(SUPPLIED RECORDS Opens)
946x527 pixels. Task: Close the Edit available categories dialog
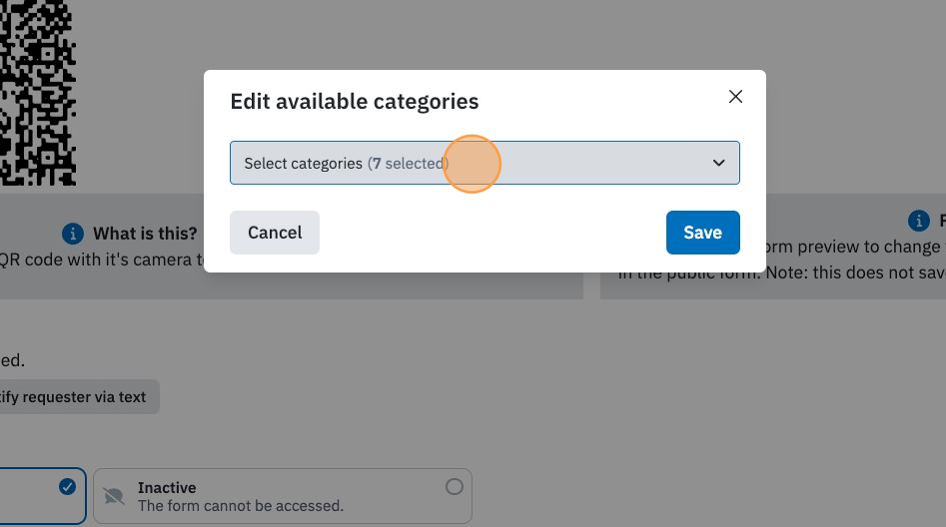pos(735,96)
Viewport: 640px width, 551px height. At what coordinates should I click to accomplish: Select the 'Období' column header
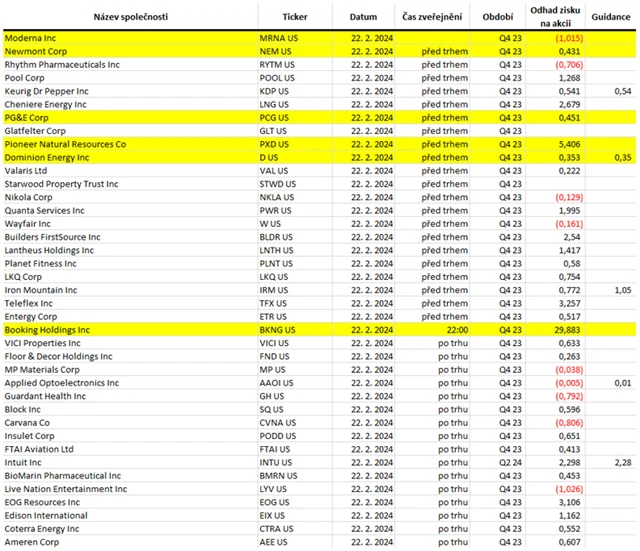(x=497, y=18)
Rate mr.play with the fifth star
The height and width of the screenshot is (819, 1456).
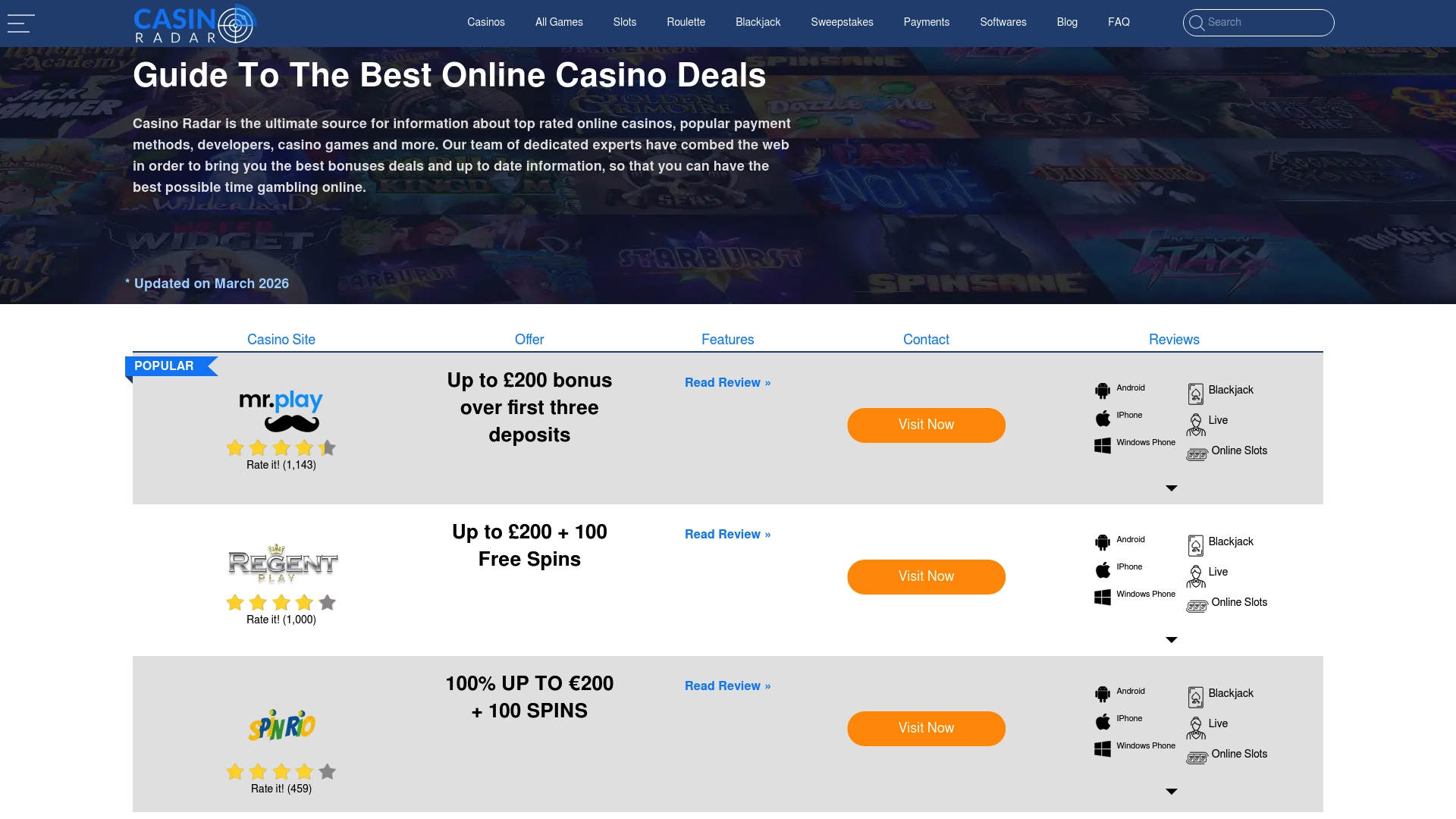328,448
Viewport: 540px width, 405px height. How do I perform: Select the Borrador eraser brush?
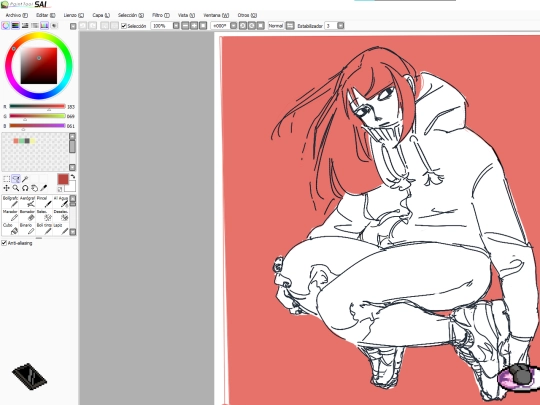point(27,216)
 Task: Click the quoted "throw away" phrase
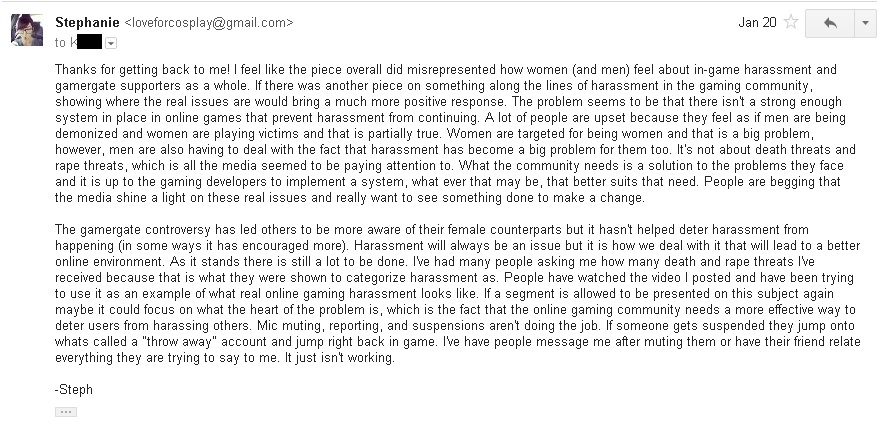pos(177,342)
(SUPPLIED RECORDS Closes)
*ASSIGNMENT*. Write out all the entries word for word, but skip any images.

*RESULT FOR THIS TASK*.
946x527 pixels. Task: Close the Edit available categories dialog
pos(735,96)
Viewport: 640px width, 551px height. At what coordinates should I click to accomplish: Select the 'Období' column header
(x=497, y=18)
Rate mr.play with the fifth star
The height and width of the screenshot is (819, 1456).
328,448
Viewport: 540px width, 405px height. How do I perform: Select the Borrador eraser brush?
point(27,216)
 Task: Click the quoted "throw away" phrase
pos(177,342)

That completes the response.